Os direitos fundamentais são patrimônio da sociedade e de cada um, são o único bem comum e individual ao mesmo tempo. São direitos comuns porque protegem a sociedade e a vida democrática, significando, aliás, a realização da vida social democrática, e, concomitantemente, são bens exercíveis individualmente por cada um de nós. Esvaziá-los de sentido, como tem ocorrido nos exemplos que citei e em muitas outras circunstâncias, nos atinge a todos. Cada vez que um abuso é cometido contra os direitos de quem quer que seja, a sociedade e, ao mesmo tempo, cada um de nós vai perdendo parte de seu maior patrimônio.

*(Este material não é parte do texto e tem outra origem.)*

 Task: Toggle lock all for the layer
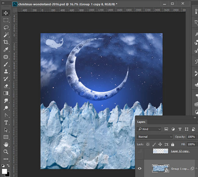(x=173, y=144)
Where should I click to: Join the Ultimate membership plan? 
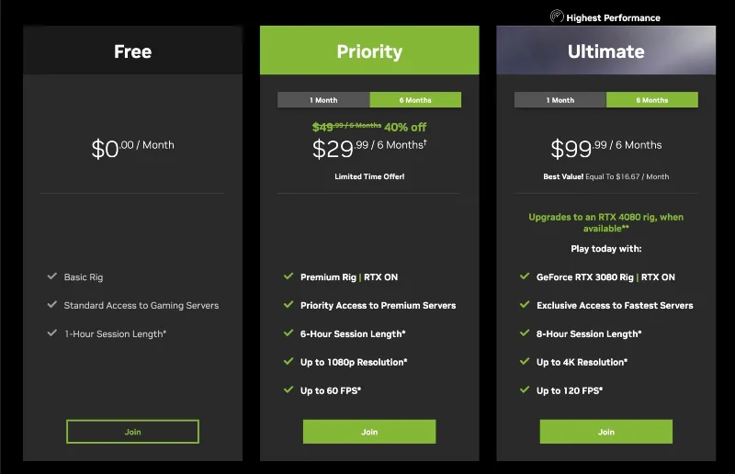pos(606,432)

Por óbvio combater a corrupção é um dever do Estado e necessidade da sociedade, mas se feito por qualquer meio inviabiliza-se atingir seu fim, pois a título de combater o crime perde-se a civilidade, transformando-se a selvageria do crime em forma de vida geral
Combater esse esvaziamento de sentido de direitos, na esfera privada e pública, é um dever de todo cidadão hoje. O Estado, ao agir, não pode defraudar a liberdade das pessoas e o juiz, ao julgar, tem que ser um agente dos direitos fundamentais, que é o verdadeiro bem público, e não suposto agente do combate ao crime, papel que cabe a outras instituições. É preciso reagir e enfrentar essas medidas que vão esfarelando a democracia e retirando a parte mais importante do patrimônio da sociedade, que são os direitos fundamentais. Não há ofensa maior para nós, enquanto sociedade, do que a apropriação privada e a degradação desse conjunto de garantias que é o bem público primordial comum e de cada um, nossos direitos, nossa vida civilizada.
*O conceito de apropriação privada da linguagem foi cunhado pelo professor Luiz Eduardo Gomes do Nascimento, da Universidade Estadual do Sudoeste da Bahia (Uesb).
Texto publicado originalmente no Consultor Jurídico.